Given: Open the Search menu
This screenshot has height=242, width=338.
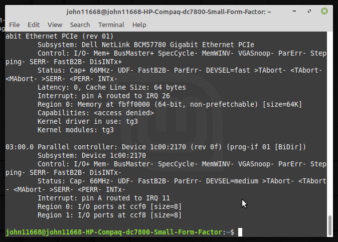Looking at the screenshot, I should point(80,25).
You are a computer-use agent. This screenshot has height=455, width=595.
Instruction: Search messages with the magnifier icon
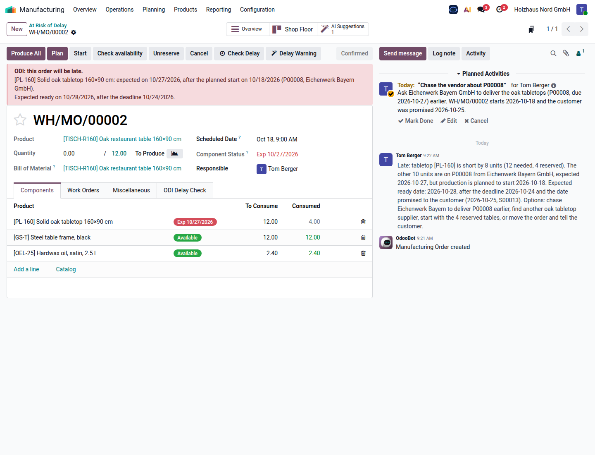[x=553, y=53]
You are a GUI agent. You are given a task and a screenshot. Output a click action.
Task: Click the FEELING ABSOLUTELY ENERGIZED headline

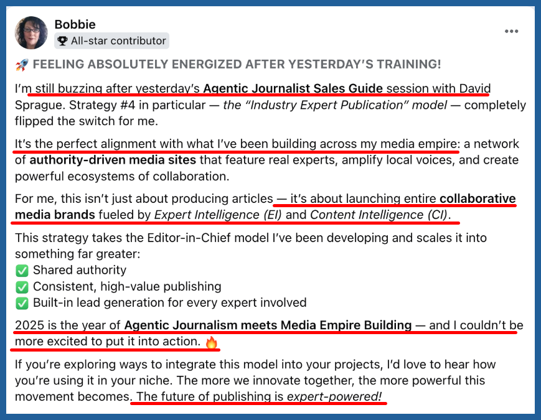click(x=237, y=65)
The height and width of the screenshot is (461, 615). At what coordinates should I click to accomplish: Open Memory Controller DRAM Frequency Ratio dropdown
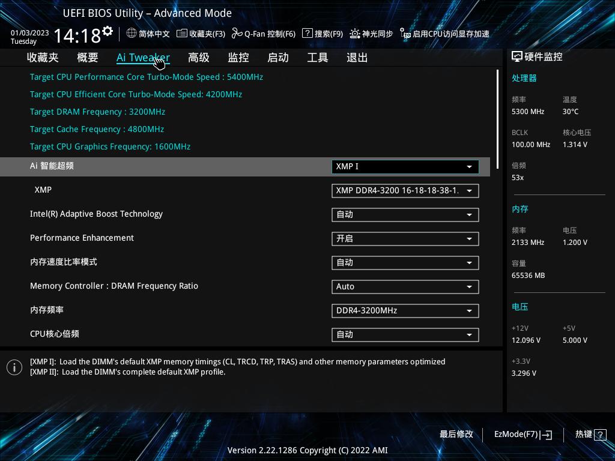(405, 286)
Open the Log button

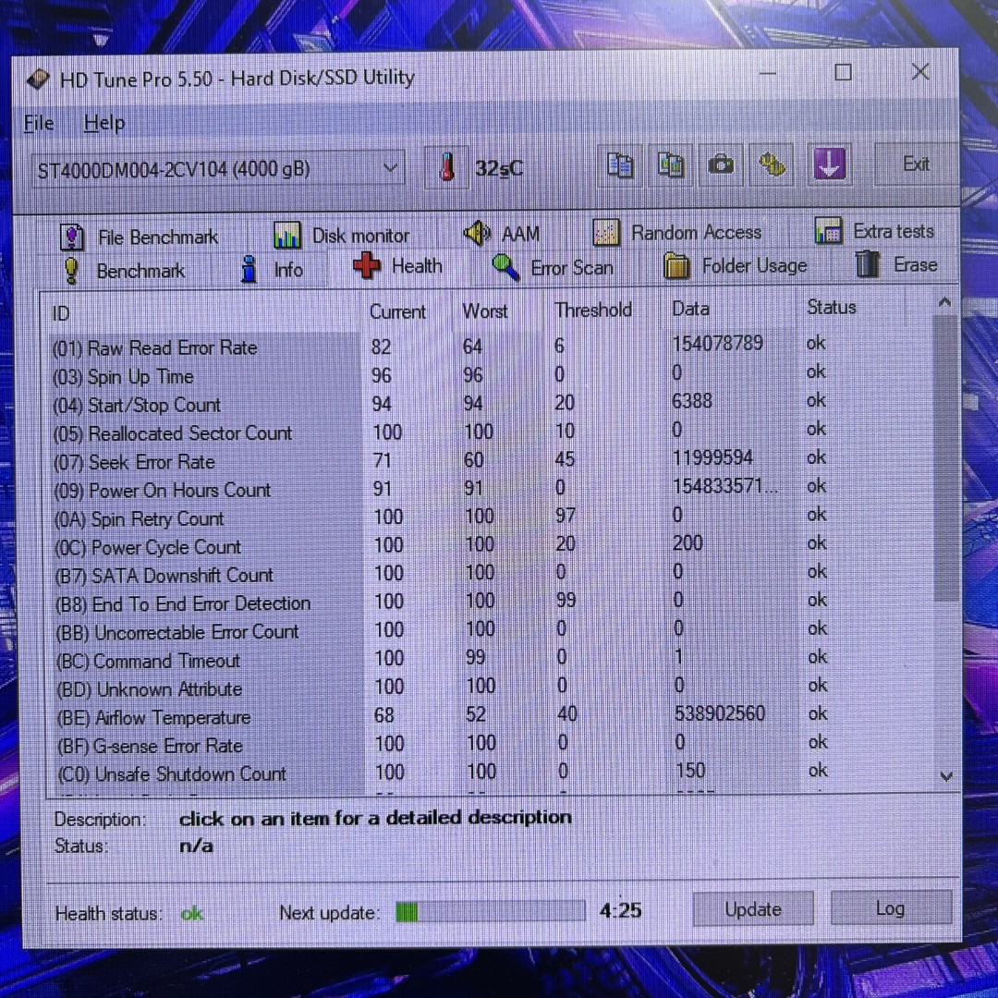[890, 908]
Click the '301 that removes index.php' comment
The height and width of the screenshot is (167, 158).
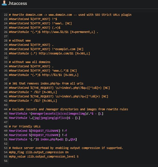pos(46,84)
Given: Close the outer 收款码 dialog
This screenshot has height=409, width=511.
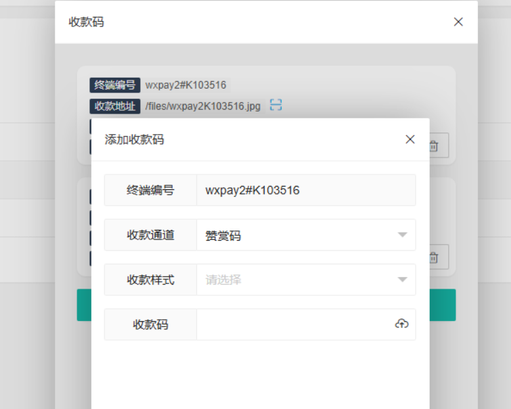Looking at the screenshot, I should click(458, 22).
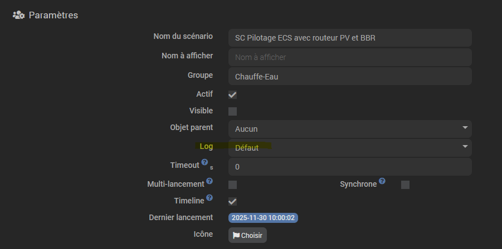Tick the Synchrone checkbox
Image resolution: width=502 pixels, height=249 pixels.
(x=405, y=185)
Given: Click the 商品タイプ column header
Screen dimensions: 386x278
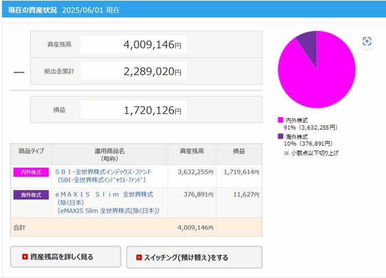Looking at the screenshot, I should (31, 151).
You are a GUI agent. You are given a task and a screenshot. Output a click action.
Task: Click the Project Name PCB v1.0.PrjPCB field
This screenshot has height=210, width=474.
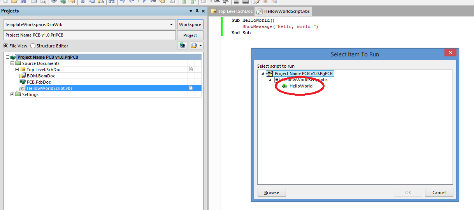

▶ **GIVEN TASK**: Reproduce the part of the material that opens with the line containing "Given: Click the 商品タイプ column header" and closes at the end of the material, swapping "column header" for "column heading" and keeping everything else the same. Leave the pictures out of your answer.

▶ **ANSWER FOR THE TASK**:
Given: Click the 商品タイプ column heading
Screen dimensions: 386x278
Looking at the screenshot, I should (31, 151).
You are a GUI agent. You are given a task and a screenshot. Output a click action.
Task: Click the Project Name PCB v1.0.PrjPCB field
This screenshot has height=210, width=474.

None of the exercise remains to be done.